#### 課題の説明
以下の行をすべて書き直しなさい。「GUI agent」を「GUI assistant」に置き換え、それ以外の部分は変えないこと。
==== 記録データ
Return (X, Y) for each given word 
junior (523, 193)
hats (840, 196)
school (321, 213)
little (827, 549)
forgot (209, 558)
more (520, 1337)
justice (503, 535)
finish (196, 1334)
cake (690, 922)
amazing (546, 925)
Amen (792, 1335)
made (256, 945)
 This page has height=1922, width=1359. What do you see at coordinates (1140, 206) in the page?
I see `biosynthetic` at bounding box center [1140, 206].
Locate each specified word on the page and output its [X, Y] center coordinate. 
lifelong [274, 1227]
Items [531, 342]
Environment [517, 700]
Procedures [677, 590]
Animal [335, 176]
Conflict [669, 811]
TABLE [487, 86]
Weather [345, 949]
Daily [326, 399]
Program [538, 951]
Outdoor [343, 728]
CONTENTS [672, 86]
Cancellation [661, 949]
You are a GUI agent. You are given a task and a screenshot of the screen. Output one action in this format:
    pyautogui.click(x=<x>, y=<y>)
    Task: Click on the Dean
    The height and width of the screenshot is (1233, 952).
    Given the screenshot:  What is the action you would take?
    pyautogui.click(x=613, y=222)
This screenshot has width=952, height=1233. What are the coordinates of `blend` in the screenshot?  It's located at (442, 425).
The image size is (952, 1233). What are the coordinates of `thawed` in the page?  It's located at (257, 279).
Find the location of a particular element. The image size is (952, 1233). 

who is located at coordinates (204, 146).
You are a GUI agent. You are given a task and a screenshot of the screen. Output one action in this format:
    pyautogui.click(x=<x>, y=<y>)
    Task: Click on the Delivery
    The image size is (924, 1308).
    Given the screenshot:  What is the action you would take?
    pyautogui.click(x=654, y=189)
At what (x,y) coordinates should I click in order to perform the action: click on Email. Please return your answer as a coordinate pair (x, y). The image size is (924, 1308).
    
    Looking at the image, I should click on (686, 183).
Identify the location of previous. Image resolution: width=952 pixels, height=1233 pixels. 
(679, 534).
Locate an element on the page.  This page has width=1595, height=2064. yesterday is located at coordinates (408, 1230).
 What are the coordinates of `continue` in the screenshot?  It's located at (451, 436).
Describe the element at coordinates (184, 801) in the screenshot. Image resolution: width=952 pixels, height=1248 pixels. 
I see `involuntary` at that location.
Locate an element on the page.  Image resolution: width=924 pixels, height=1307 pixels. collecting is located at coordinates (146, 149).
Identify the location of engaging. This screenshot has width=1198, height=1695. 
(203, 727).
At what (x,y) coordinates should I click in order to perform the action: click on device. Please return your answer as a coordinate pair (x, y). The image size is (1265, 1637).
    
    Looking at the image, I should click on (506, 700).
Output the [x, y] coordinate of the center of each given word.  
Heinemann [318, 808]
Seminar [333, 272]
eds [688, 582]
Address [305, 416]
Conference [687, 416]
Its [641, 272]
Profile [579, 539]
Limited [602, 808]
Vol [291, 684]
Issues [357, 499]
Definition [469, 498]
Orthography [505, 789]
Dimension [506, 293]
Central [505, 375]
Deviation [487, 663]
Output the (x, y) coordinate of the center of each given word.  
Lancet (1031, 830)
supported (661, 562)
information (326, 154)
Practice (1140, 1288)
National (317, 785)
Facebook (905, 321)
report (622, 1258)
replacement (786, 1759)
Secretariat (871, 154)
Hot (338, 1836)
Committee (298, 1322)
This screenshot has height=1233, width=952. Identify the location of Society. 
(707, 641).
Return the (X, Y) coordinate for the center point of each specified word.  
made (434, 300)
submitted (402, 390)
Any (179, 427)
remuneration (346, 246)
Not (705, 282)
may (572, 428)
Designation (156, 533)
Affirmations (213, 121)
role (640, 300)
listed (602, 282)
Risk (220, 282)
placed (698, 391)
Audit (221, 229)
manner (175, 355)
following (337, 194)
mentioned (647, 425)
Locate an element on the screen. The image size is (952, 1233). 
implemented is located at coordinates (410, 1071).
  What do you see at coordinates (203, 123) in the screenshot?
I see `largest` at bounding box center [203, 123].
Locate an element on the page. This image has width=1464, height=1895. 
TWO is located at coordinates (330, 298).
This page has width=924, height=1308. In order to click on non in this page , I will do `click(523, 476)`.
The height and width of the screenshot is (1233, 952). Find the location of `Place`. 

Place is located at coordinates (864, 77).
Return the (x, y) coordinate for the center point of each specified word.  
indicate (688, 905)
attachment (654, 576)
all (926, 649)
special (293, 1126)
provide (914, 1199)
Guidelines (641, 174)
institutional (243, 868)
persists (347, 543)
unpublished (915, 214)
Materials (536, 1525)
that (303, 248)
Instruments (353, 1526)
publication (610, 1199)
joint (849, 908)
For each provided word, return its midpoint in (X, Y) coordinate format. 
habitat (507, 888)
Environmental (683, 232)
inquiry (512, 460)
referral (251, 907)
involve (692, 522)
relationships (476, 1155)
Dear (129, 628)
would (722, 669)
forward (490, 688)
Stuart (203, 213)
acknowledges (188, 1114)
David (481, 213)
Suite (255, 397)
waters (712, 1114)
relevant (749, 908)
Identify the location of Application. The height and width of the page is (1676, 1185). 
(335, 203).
========
#### 課題の解答
Return (X, Y) for each given word 
junior (523, 193)
hats (840, 196)
school (321, 213)
little (827, 549)
forgot (209, 558)
more (520, 1337)
justice (503, 535)
finish (196, 1334)
cake (690, 922)
amazing (546, 925)
Amen (792, 1335)
made (256, 945)
 This page has height=1922, width=1359. What do you see at coordinates (1140, 206) in the page?
I see `biosynthetic` at bounding box center [1140, 206].
Locate each specified word on the page and output its [X, Y] center coordinate. 
lifelong [274, 1227]
Items [531, 342]
Environment [517, 700]
Procedures [677, 590]
Animal [335, 176]
Conflict [669, 811]
TABLE [487, 86]
Weather [345, 949]
Daily [326, 399]
Program [538, 951]
Outdoor [343, 728]
CONTENTS [672, 86]
Cancellation [661, 949]
You are a GUI assistant. You are given a task and a screenshot of the screen. Output one action in this format:
    pyautogui.click(x=<x>, y=<y>)
    Task: Click on the Dean
    The height and width of the screenshot is (1233, 952).
    Given the screenshot:  What is the action you would take?
    pyautogui.click(x=613, y=222)
This screenshot has width=952, height=1233. What are the coordinates of `blend` in the screenshot?  It's located at (442, 425).
The image size is (952, 1233). What are the coordinates of `thawed` in the page?  It's located at (257, 279).
Find the location of a particular element. The image size is (952, 1233). 

who is located at coordinates (204, 146).
You are a GUI assistant. You are given a task and a screenshot of the screen. Output one action in this format:
    pyautogui.click(x=<x>, y=<y>)
    Task: Click on the Delivery
    The image size is (924, 1308).
    Given the screenshot:  What is the action you would take?
    pyautogui.click(x=654, y=189)
At what (x,y) coordinates should I click in order to perform the action: click on Email. Please return your answer as a coordinate pair (x, y). The image size is (924, 1308).
    
    Looking at the image, I should click on (686, 183).
Identify the location of previous. Image resolution: width=952 pixels, height=1233 pixels. 
(679, 534).
Locate an element on the page.  This page has width=1595, height=2064. yesterday is located at coordinates (408, 1230).
 What are the coordinates of `continue` in the screenshot?  It's located at (451, 436).
Describe the element at coordinates (184, 801) in the screenshot. Image resolution: width=952 pixels, height=1248 pixels. 
I see `involuntary` at that location.
Locate an element on the page.  Image resolution: width=924 pixels, height=1307 pixels. collecting is located at coordinates (146, 149).
Identify the location of engaging. This screenshot has width=1198, height=1695. 
(203, 727).
At what (x,y) coordinates should I click in order to perform the action: click on device. Please return your answer as a coordinate pair (x, y). The image size is (1265, 1637).
    
    Looking at the image, I should click on (506, 700).
Output the [x, y] coordinate of the center of each given word.  
Heinemann [318, 808]
Seminar [333, 272]
eds [688, 582]
Address [305, 416]
Conference [687, 416]
Its [641, 272]
Profile [579, 539]
Limited [602, 808]
Vol [291, 684]
Issues [357, 499]
Definition [469, 498]
Orthography [505, 789]
Dimension [506, 293]
Central [505, 375]
Deviation [487, 663]
Output the (x, y) coordinate of the center of each given word.  
Lancet (1031, 830)
supported (661, 562)
information (326, 154)
Practice (1140, 1288)
National (317, 785)
Facebook (905, 321)
report (622, 1258)
replacement (786, 1759)
Secretariat (871, 154)
Hot (338, 1836)
Committee (298, 1322)
This screenshot has height=1233, width=952. Identify the location of Society. 
(707, 641).
Return the (X, Y) coordinate for the center point of each specified word.  
made (434, 300)
submitted (402, 390)
Any (179, 427)
remuneration (346, 246)
Not (705, 282)
may (572, 428)
Designation (156, 533)
Affirmations (213, 121)
role (640, 300)
listed (602, 282)
Risk (220, 282)
placed (698, 391)
Audit (221, 229)
manner (175, 355)
following (337, 194)
mentioned (647, 425)
Locate an element on the screen. The image size is (952, 1233). 
implemented is located at coordinates (410, 1071).
  What do you see at coordinates (203, 123) in the screenshot?
I see `largest` at bounding box center [203, 123].
Locate an element on the page. This image has width=1464, height=1895. 
TWO is located at coordinates (330, 298).
This page has width=924, height=1308. In order to click on non in this page , I will do `click(523, 476)`.
The height and width of the screenshot is (1233, 952). Find the location of `Place`. 

Place is located at coordinates (864, 77).
Return the (x, y) coordinate for the center point of each specified word.  
indicate (688, 905)
attachment (654, 576)
all (926, 649)
special (293, 1126)
provide (914, 1199)
Guidelines (641, 174)
institutional (243, 868)
persists (347, 543)
unpublished (915, 214)
Materials (536, 1525)
that (303, 248)
Instruments (353, 1526)
publication (610, 1199)
joint (849, 908)
For each provided word, return its midpoint in (X, Y) coordinate format. 
habitat (507, 888)
Environmental (683, 232)
inquiry (512, 460)
referral (251, 907)
involve (692, 522)
relationships (476, 1155)
Dear (129, 628)
would (722, 669)
forward (490, 688)
Stuart (203, 213)
acknowledges (188, 1114)
David (481, 213)
Suite (255, 397)
waters (712, 1114)
relevant (749, 908)
Identify the location of Application. The height and width of the page is (1676, 1185). 
(335, 203).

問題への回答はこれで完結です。